The following examples pertain to further aspects.
An example (e.g. example 1) is directed to a programmable processing array, comprising: a memory configured to store a plurality of segments identified with a lookup table (LUT); and processing circuitry configured to: for each one of a received plurality of data samples having a value that is within a range of values stored in segments of a portion of the LUT, map the data sample to an upper segment entry and a lower segment entry of a respective segment in the portion of the LUT that spans the data sample; repeatedly map each one of a received plurality of data samples for additional portions of the LUT to thereby map each one of the plurality of data samples to a corresponding upper segment entry and a lower segment entry of a respective segment in the LUT; and perform, for each one of the plurality of data samples, a linear interpolation operation based upon the respective upper segment entries and lower segment entries.
Another example (e.g. example 2) relates to a previously-described example (e.g. example 1), wherein the upper segment entry and the lower segment entry of each one of the segments of the LUT correspond to a result of evaluating a function using a corresponding upper index value and lower index value, respectively, stored in a respective segment of the LUT and which represent an independent variable of the function.
Another example (e.g. example 3) relates to a previously-described example (e.g. one or more of examples 1-2), wherein the processing circuitry is configured to determine, for each of the plurality of data samples, a corresponding upper index value and lower index value of a respective segment of the portion of the LUT that spans the value of the respective data sample.
Another example (e.g. example 4) relates to a previously-described example (e.g. one or more of examples 1-3), wherein the processing circuitry is configured map each one of the plurality of data samples to a corresponding upper segment entry and a lower segment entry of the LUT by determining, for each one of the plurality of data samples, the upper segment entry and the lower segment entry based upon the corresponding upper index value and lower index value of each respective segment of the LUT.
Another example (e.g. example 5) relates to a previously-described example (e.g. one or more of examples 1-4), wherein the linear interpolation operation is performed in response to receiving a control signal that indicates that the portion of the LUT used to map the data samples of the array includes a last segment of the plurality of segments identified with the LUT.

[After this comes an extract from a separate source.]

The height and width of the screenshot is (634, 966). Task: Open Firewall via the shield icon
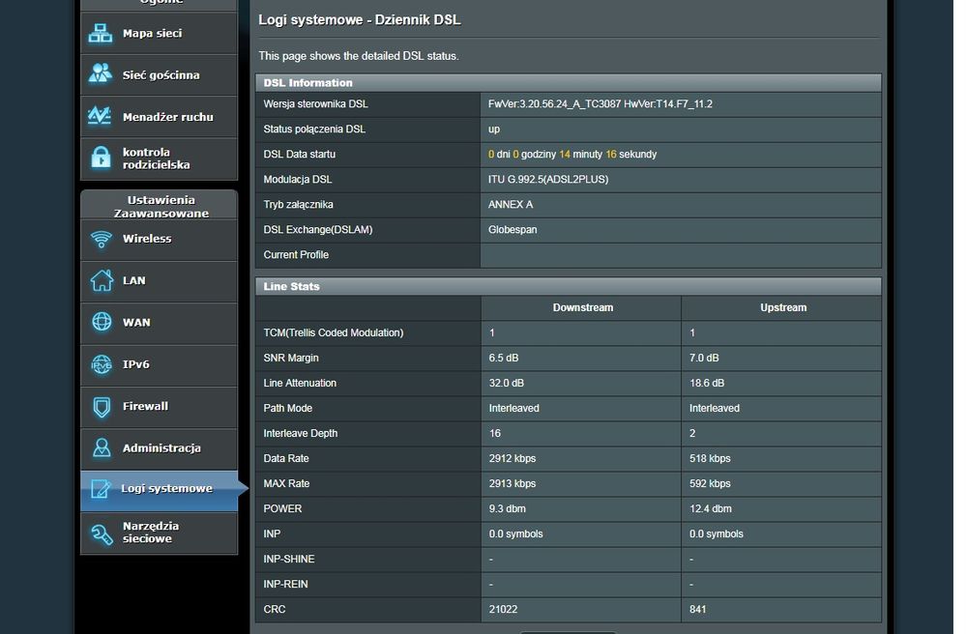click(101, 407)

Another example (e.g. example 6) relates to a previously-described example (e.g. one or more of examples 1-5), wherein the processing circuitry is configured to determine whether each one of the plurality of data samples is spanned by an upper segment entry and a lower segment entry of a respective segment in the portion of the LUT based upon a set of validity indicators that indicate, for each of the plurality of data samples, a binary indication of whether each data sample is spanned by an upper index values and a lower index value of each of the segments identified with the portion of the LUT.
Another example (e.g. example 7) relates to a previously-described example (e.g. one or more of examples 1-6), wherein the processing circuitry is configured to store, after each iteration, a corresponding upper segment entry and lower segment entry of each of the plurality of data samples for the portion of the LUT based upon the set of validity indicators.
Another example (e.g. example 8) relates to a previously-described example (e.g. one or more of examples 1-7), wherein the processing circuitry is configured to provide a corresponding upper segment entry and a lower segment entry of each of the plurality of data samples for the LUT by combining the mapped data samples from each iteration.
Another example (e.g. example 9) relates to a previously-described example (e.g. one or more of examples 1-8), wherein the processing circuitry is configured to repeatedly map the plurality of data samples and to perform the linear interpolation operation based upon receiving a single instruction stream, multiple data streams (SIMD) instruction.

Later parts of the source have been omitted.